# Task data

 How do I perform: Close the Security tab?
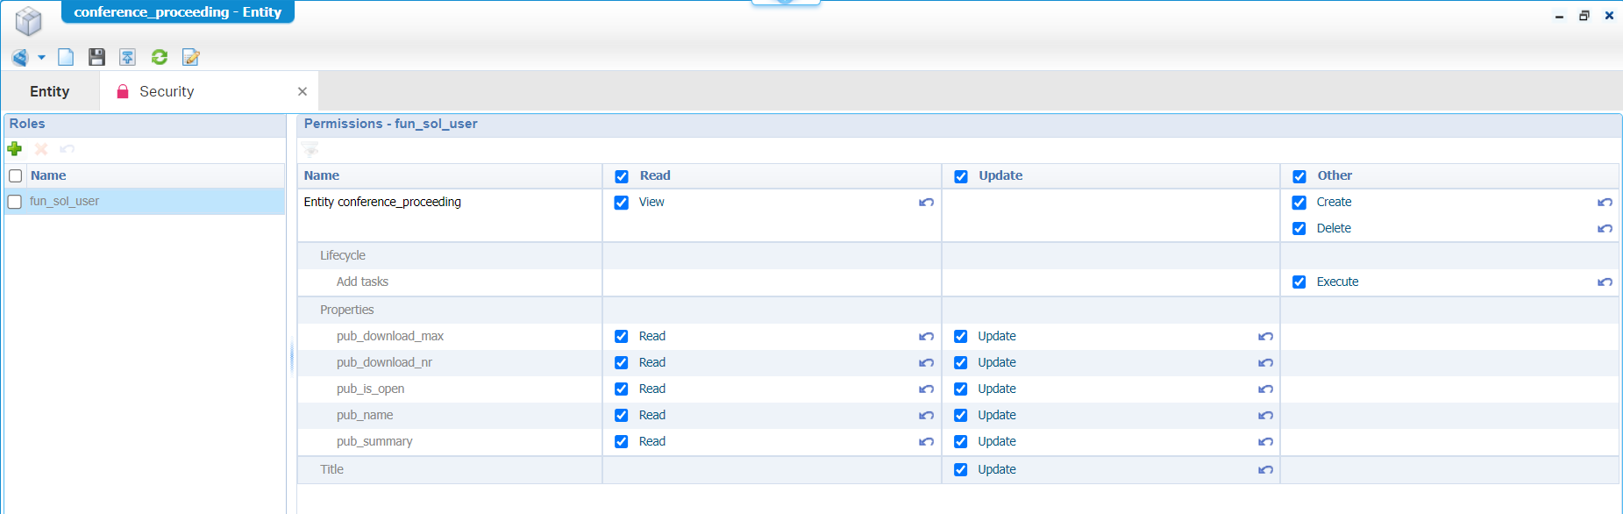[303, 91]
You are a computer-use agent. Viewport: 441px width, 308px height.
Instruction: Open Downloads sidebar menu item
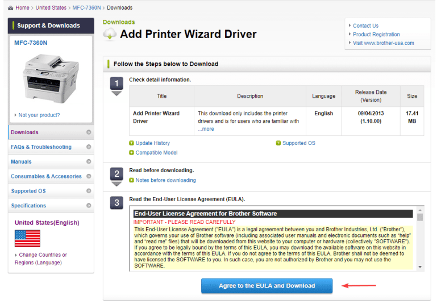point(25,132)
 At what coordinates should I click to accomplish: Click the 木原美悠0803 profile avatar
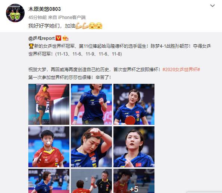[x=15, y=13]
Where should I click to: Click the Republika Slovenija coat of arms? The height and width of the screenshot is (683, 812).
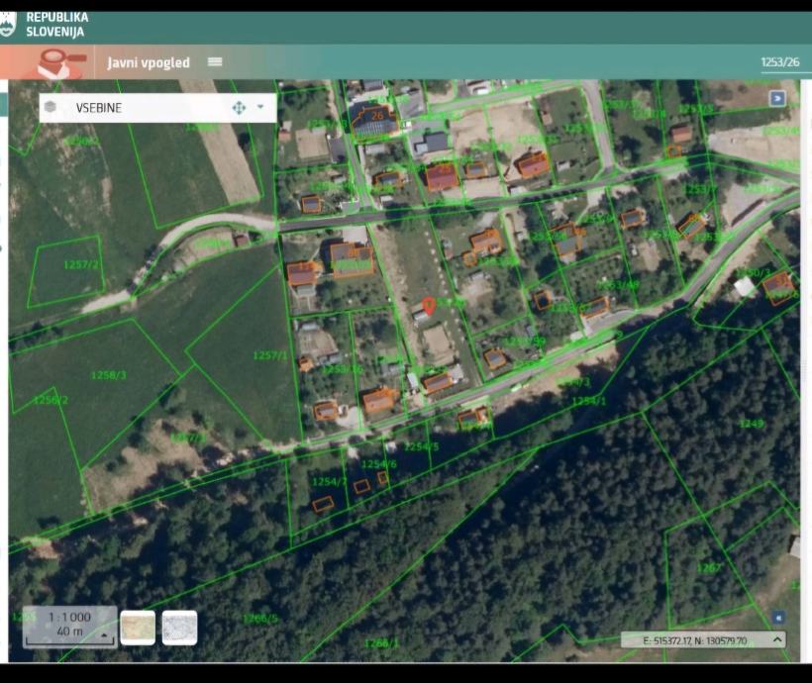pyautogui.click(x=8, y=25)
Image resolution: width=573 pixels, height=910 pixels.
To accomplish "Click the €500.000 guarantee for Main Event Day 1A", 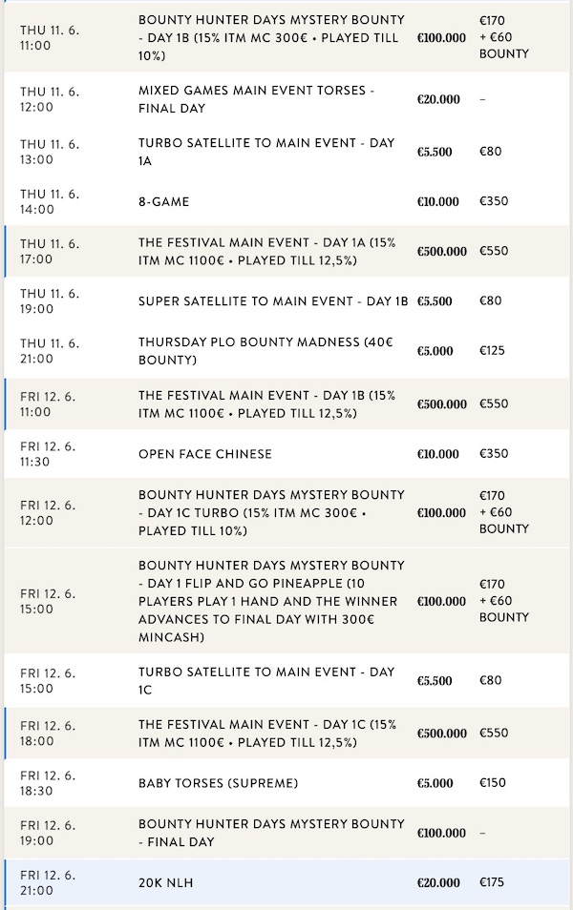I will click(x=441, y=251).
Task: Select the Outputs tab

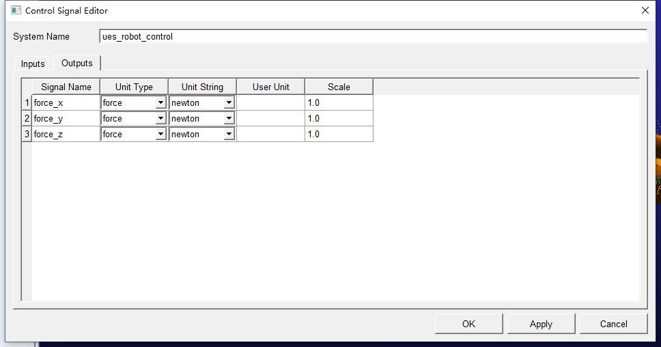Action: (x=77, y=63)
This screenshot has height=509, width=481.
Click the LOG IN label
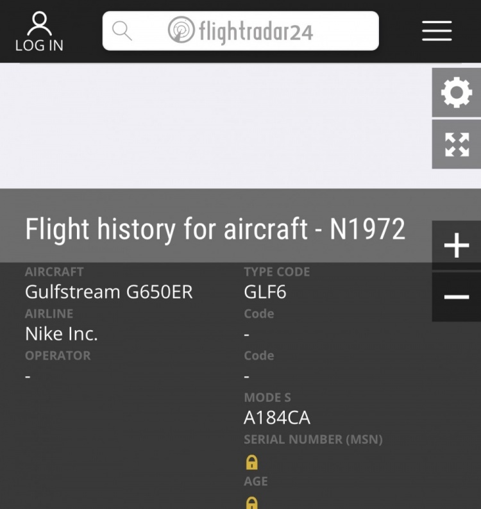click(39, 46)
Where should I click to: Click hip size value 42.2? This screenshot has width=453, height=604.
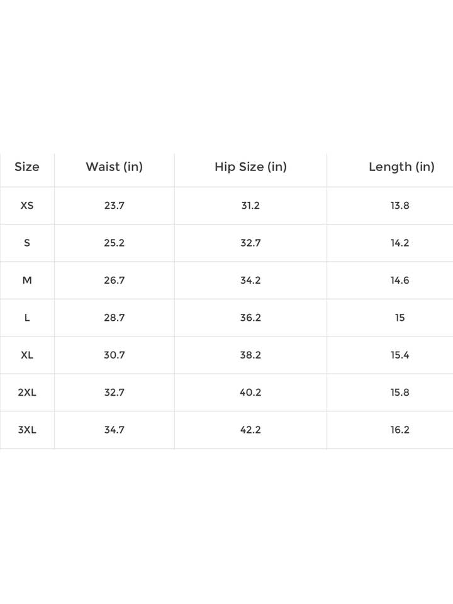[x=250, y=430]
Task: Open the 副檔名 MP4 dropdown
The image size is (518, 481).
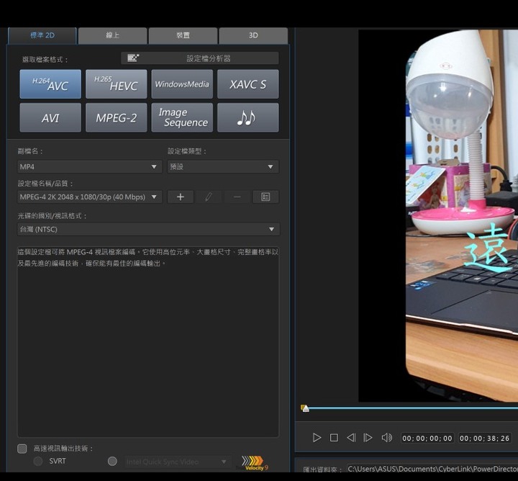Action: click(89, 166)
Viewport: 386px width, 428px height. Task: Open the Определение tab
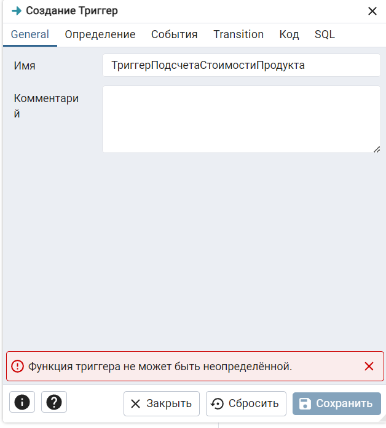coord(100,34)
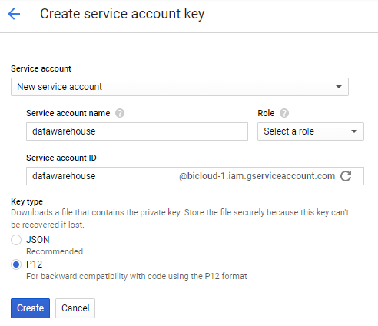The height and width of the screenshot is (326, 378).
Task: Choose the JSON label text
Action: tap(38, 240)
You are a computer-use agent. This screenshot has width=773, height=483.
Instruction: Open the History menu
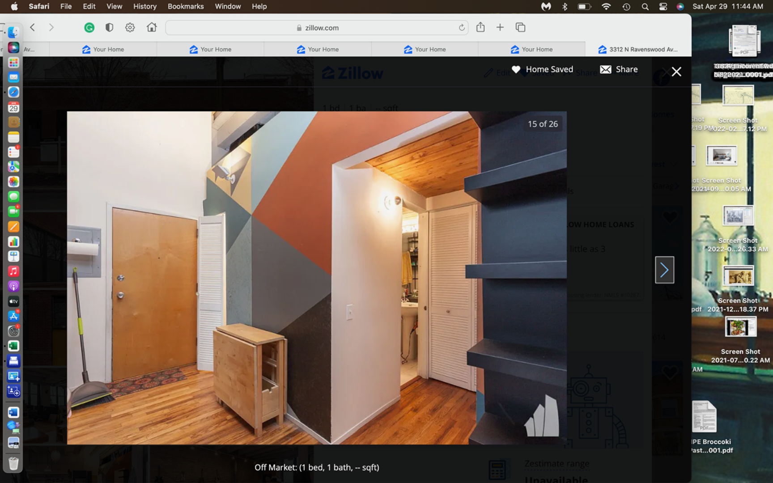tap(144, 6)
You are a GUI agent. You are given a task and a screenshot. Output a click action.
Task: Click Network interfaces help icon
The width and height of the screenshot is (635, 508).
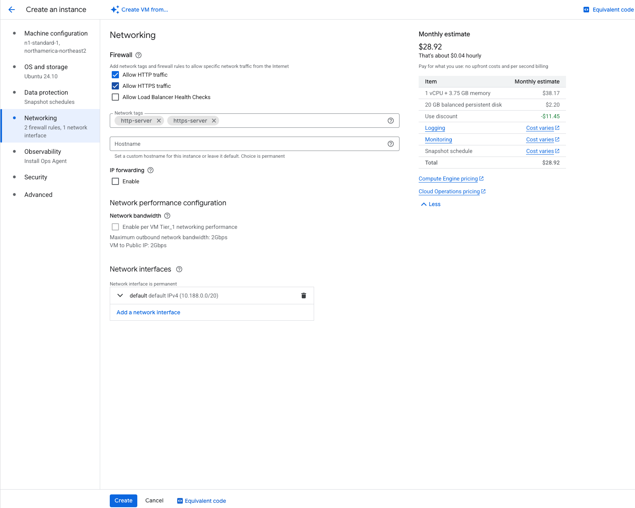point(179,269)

# Request
Copy out everything from the line containing "You are a GUI" down to the end of the data, exactly line for line, and leave the pictures out.

# Response to the exercise
You are a GUI agent. You are given a task and a screenshot. Output a click action.
Task: Click Network interfaces help icon
The width and height of the screenshot is (635, 508).
point(179,269)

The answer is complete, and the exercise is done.